■ **What the task requires**
Sort through the data and copy the lines holding the word "computer".

[Stored dataset items]
--*--

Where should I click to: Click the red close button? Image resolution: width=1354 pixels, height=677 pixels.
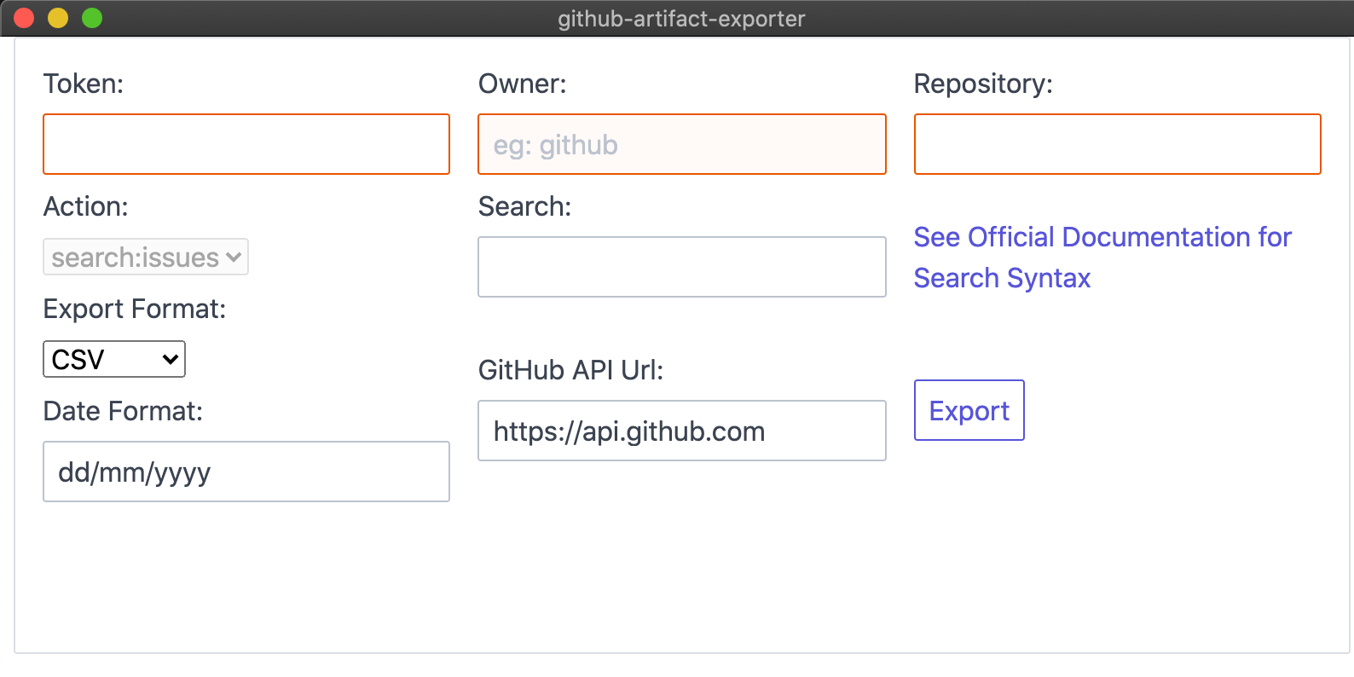point(24,17)
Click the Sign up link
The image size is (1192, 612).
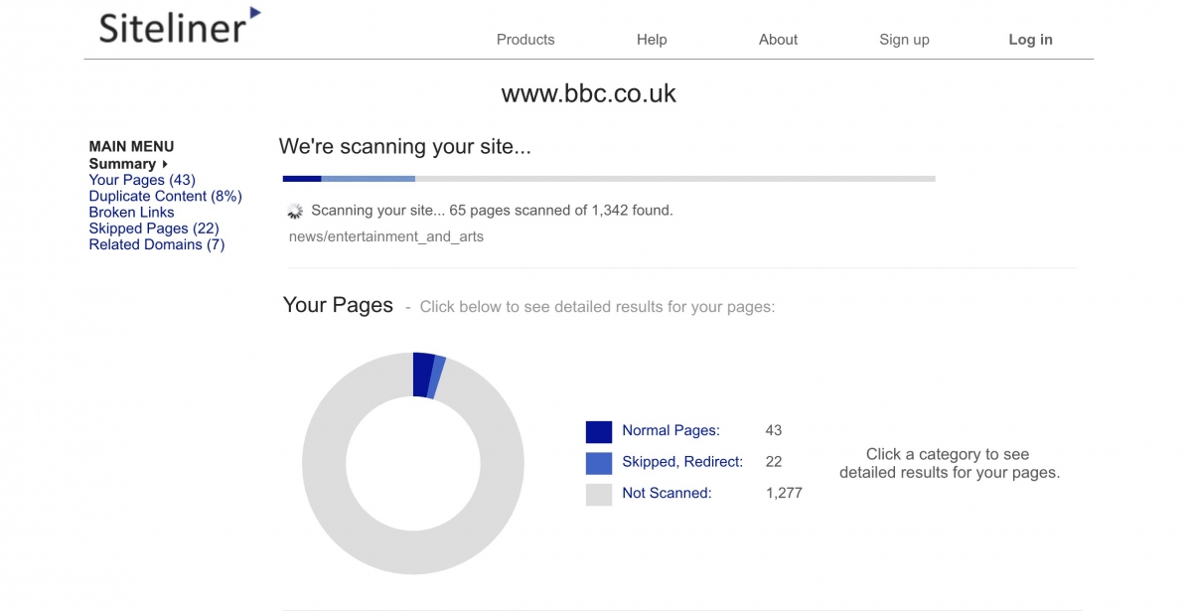tap(904, 40)
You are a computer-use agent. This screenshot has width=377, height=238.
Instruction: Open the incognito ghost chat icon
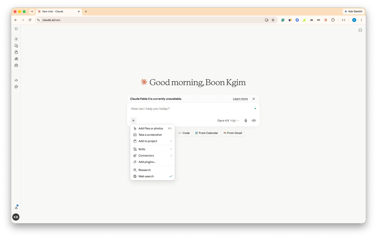click(360, 30)
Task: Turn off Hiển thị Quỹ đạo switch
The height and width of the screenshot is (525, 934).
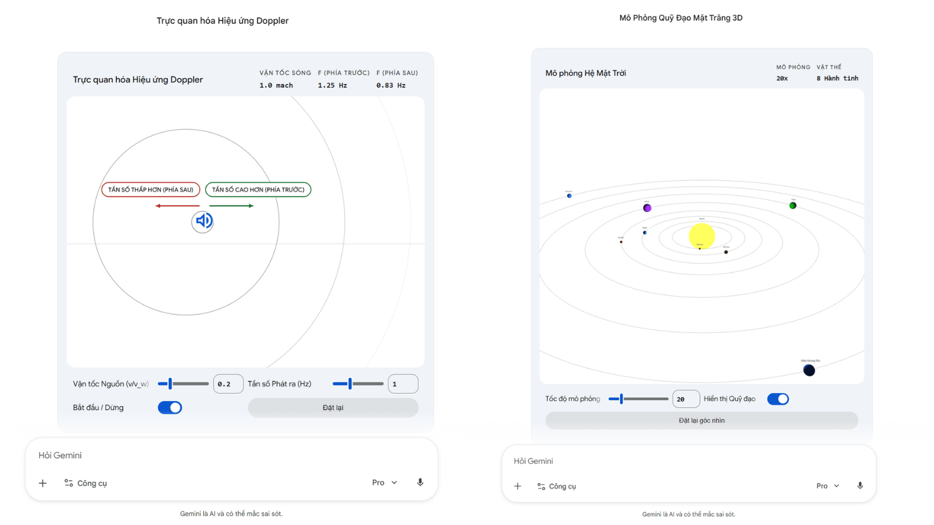Action: (x=778, y=399)
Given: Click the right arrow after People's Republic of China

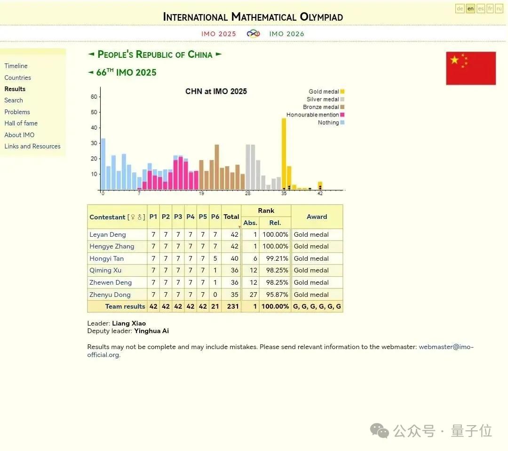Looking at the screenshot, I should click(x=219, y=54).
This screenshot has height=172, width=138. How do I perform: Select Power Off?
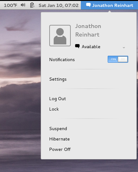(x=60, y=149)
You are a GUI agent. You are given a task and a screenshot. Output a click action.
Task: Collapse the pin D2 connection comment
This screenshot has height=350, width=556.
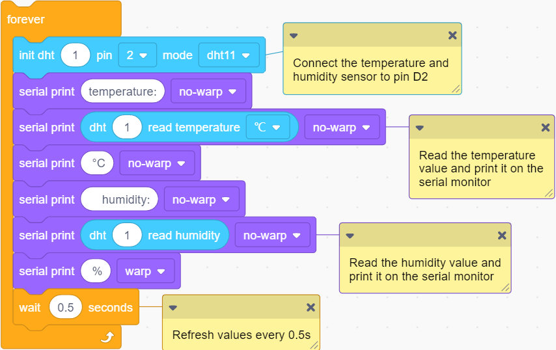[x=294, y=35]
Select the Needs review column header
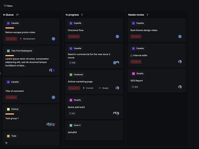This screenshot has height=149, width=199. coord(136,15)
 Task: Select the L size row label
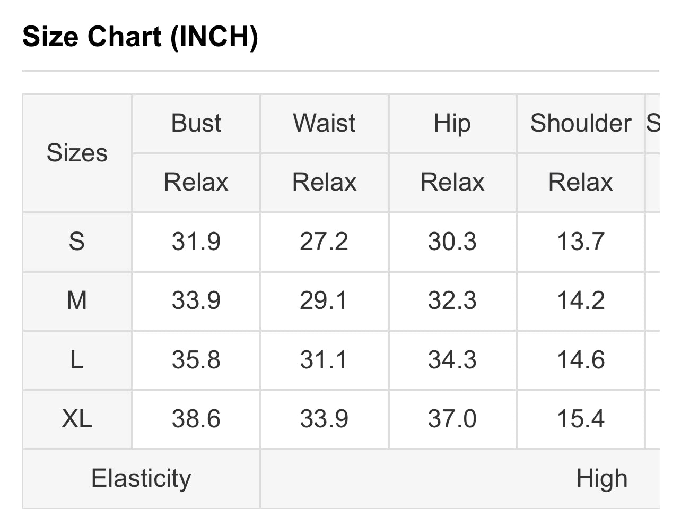click(77, 360)
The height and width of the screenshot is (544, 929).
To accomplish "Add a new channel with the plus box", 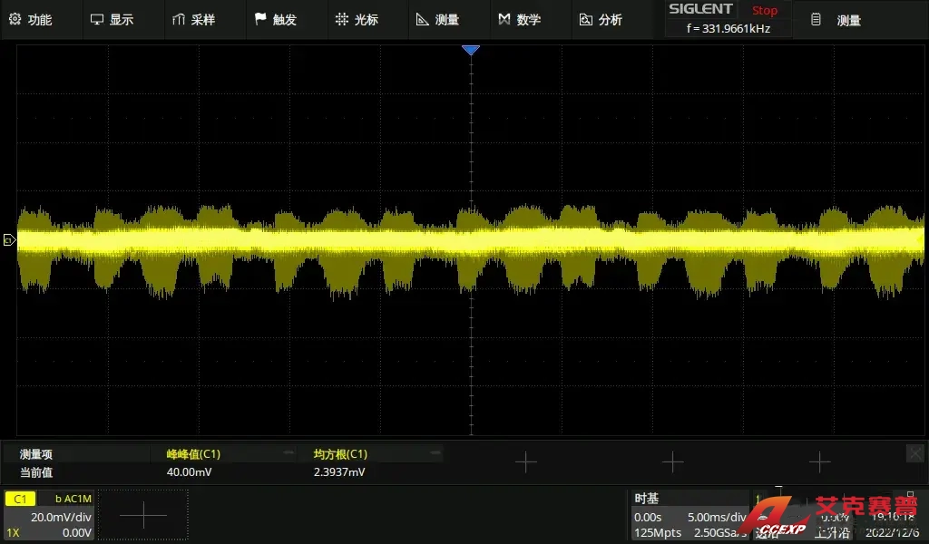I will click(x=143, y=515).
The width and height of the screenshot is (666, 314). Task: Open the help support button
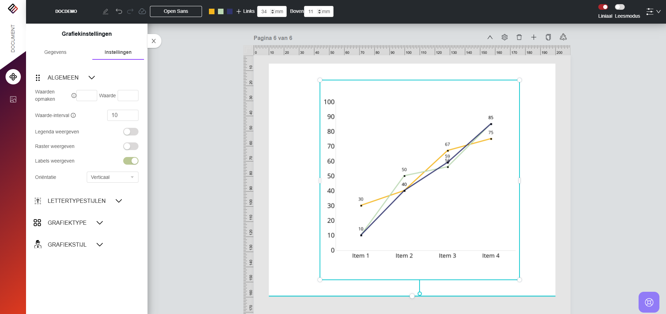coord(649,302)
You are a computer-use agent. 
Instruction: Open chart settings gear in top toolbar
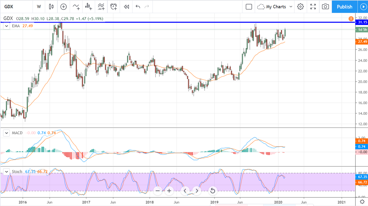[x=301, y=6]
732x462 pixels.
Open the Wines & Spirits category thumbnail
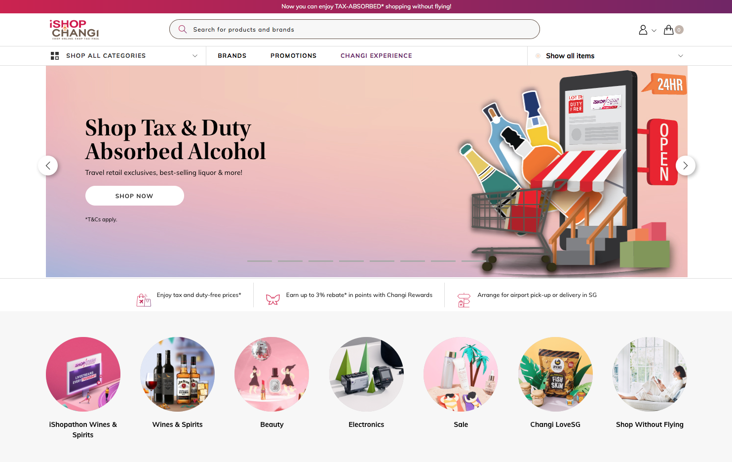pos(177,374)
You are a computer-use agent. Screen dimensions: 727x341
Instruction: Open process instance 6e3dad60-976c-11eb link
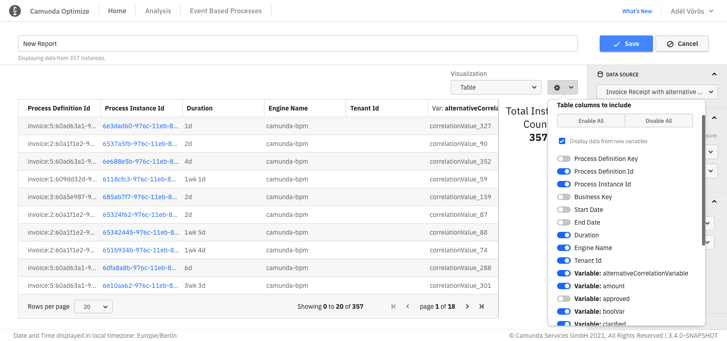(140, 126)
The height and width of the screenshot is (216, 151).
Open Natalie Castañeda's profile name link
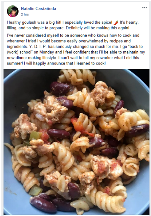pos(39,9)
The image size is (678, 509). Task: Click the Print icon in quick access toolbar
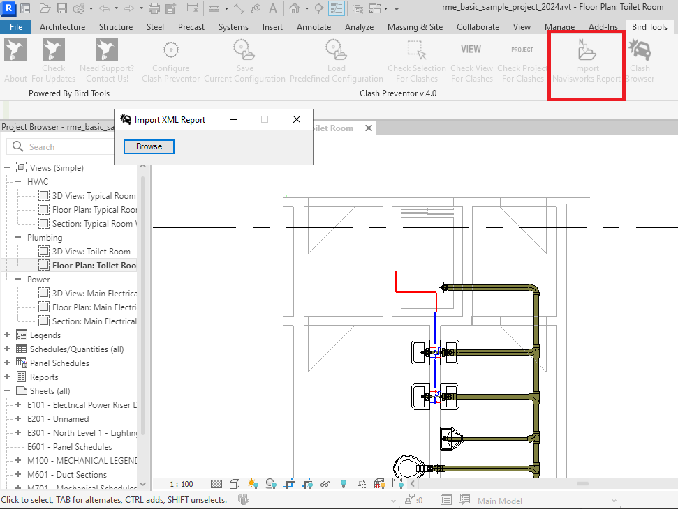pos(154,8)
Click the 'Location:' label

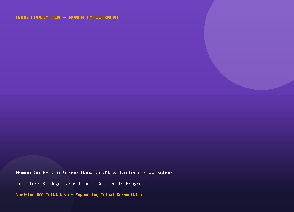click(x=28, y=184)
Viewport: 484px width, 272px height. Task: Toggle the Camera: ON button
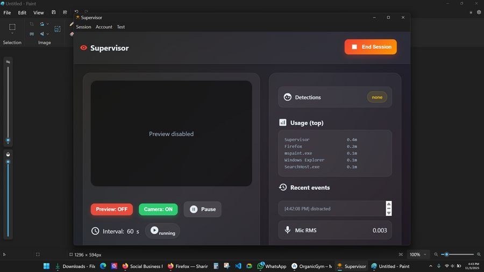pos(158,209)
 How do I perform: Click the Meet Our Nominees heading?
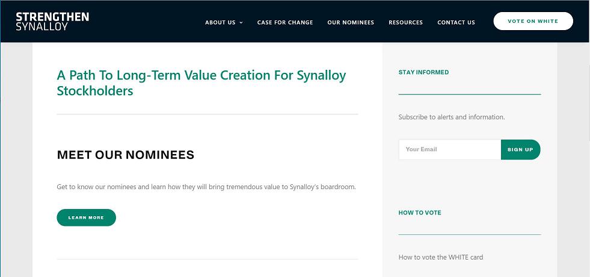125,155
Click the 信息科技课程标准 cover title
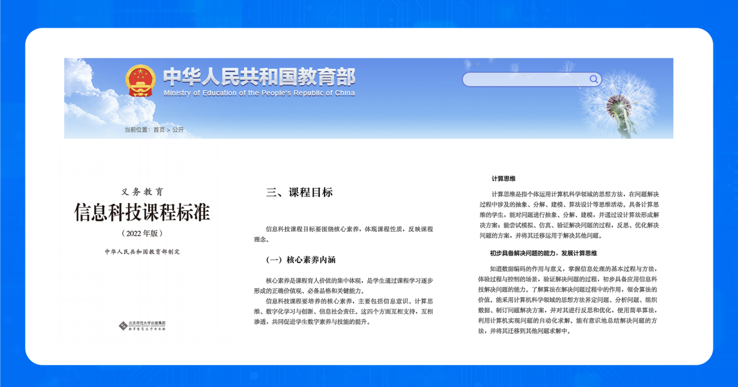 (x=142, y=212)
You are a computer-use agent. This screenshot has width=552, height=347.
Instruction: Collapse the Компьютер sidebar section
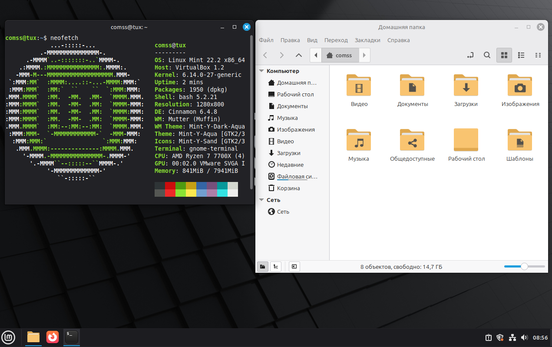click(x=261, y=71)
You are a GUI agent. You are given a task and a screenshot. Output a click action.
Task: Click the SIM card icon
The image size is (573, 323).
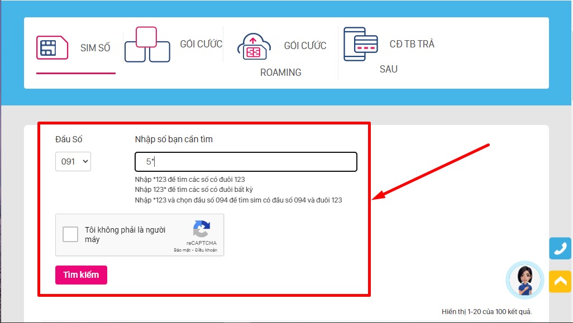click(52, 47)
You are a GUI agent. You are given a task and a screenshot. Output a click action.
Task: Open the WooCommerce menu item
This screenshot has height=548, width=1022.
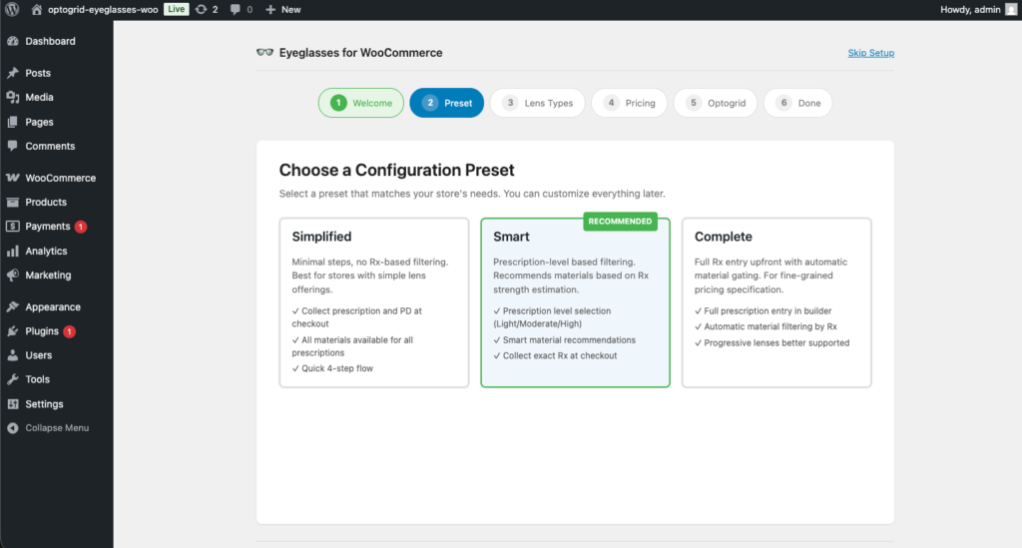(x=60, y=178)
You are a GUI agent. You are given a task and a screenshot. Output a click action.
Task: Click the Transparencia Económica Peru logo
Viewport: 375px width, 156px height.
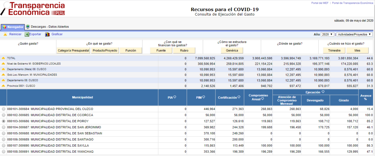point(33,9)
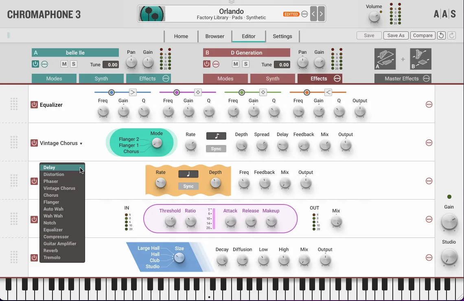Click the previous preset arrow

(x=313, y=13)
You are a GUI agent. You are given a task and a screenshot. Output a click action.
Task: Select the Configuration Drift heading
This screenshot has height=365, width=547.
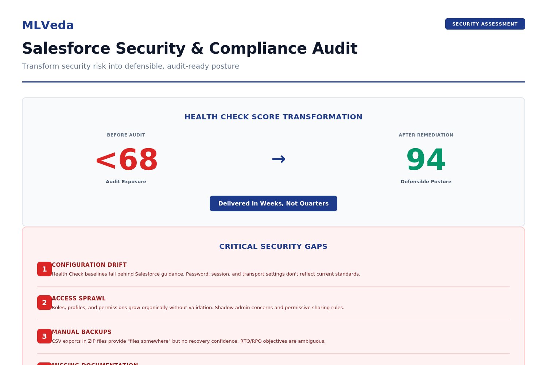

--*--

■ **Worked solution**
You are a computer-use agent. This screenshot has width=377, height=238.
You are a computer-use agent. 
You are a computer-use agent. Screen dimensions: 727x341
You are a computer-use agent. This screenshot has width=552, height=347.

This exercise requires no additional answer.